Following the surprising December 26 post by Josh, I've been watching this forum on and off for over a month.  Many have expressed disappointment and others encouragement.  It's all understandable and reasonable.  Yes, the site needs an update.  It became a bit stale. Kevin's slavish devotion to Sony became tiring.  Yes, there is no doubt that we will miss Chris and wish him only the best.  He was critical to the success and growth of this site. 

IMO Josh's first post was grossly disappointing.  It lacked grace in the extreme.  It said this transition was nasty.  Kevin and Chris's subsequent posts also sounded as if they were required by whatever agreements that were signed.  While I didn't think Kevin did enough to move the site forward, there was no doubt that his enthusiasm was genuine and following a legend was far from easy.  His Masters series was terrific. I still think back on his Charles Cramer series on a regular basis.   Josh, we don't know the back story and may not be entitled to know, but you didn't make a great first impression. 

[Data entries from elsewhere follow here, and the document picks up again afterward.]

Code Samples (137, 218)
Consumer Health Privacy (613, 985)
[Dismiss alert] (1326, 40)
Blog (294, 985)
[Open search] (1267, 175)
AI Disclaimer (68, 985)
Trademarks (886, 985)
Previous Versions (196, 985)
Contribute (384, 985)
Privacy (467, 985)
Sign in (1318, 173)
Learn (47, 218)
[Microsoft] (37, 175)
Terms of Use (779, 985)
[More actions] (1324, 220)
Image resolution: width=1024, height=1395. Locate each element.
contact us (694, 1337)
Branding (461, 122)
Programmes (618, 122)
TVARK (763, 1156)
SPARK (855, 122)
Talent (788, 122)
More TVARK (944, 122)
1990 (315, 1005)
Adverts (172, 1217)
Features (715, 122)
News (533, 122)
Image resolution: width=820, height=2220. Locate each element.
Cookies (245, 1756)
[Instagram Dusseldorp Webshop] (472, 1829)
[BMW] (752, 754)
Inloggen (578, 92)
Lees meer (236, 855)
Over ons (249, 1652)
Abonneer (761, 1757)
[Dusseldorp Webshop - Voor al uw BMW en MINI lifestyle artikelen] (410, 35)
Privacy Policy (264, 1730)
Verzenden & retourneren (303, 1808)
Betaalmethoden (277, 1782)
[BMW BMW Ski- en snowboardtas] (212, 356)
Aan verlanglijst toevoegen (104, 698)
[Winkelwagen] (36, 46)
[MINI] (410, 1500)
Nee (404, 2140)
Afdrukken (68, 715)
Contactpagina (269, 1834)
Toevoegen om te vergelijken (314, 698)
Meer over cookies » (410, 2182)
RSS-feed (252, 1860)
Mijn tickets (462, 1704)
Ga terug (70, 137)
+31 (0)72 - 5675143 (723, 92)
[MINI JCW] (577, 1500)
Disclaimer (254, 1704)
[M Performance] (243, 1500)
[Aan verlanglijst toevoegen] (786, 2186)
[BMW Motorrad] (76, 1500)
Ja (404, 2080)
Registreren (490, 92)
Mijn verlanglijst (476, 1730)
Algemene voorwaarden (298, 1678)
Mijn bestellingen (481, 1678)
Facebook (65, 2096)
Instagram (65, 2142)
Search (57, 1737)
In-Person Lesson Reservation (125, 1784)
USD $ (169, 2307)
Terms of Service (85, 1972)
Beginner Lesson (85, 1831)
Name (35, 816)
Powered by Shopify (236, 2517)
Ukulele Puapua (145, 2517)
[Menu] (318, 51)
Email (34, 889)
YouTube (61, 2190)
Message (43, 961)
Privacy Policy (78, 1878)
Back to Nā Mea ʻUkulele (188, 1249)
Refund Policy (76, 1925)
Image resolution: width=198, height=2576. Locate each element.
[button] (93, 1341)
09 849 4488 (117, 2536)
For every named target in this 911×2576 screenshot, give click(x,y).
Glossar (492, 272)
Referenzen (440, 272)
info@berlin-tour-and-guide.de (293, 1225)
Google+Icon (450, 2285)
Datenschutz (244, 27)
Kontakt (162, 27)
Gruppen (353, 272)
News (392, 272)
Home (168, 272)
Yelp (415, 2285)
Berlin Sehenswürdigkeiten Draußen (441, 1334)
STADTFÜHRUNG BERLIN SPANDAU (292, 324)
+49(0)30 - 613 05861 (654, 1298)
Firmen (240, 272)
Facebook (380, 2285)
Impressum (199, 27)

Your first couple of posts are OK.  My own sense is you are trying too hard to sound "artsy."  I believe that photography and its many genres are well entitled to be respected as art.  But I hope that your future posts sound less like the bloviating letters of the pretentious that makes other forms of art so off-putting at times.  I endorse the idea that you will not only look at the tech side of our art that is blessed and tortured by the fact that it is a mix of fantastic technology and great vision by those who are at its pinnacle, but also at the art side.  It is not as if, however, the world is devoid of those who focus on the art and the artists who create great photography.  Brooks Jensen, Ibarionex Perello and Michael Johnson are three among others who do a terrific job at that as well.  If you are going to bring something new to that genre, then bring something really new.   

I wish Josh only the best.  This site has, over many, many years, become an automatic go-to.  Mostly due to Michael's terrific posts and his and Chris's great videos.  How many of us knew of the wonderful photographic possibilities of Iceland before that Video Journal of so many years ago?  Knowing that this is now going off in a different direction, hopefully it is something different than the already very well done sites about the personal stories, insight and inspiration of wonderful photographers.  We will all be watching with great hope that this site remains a go-to.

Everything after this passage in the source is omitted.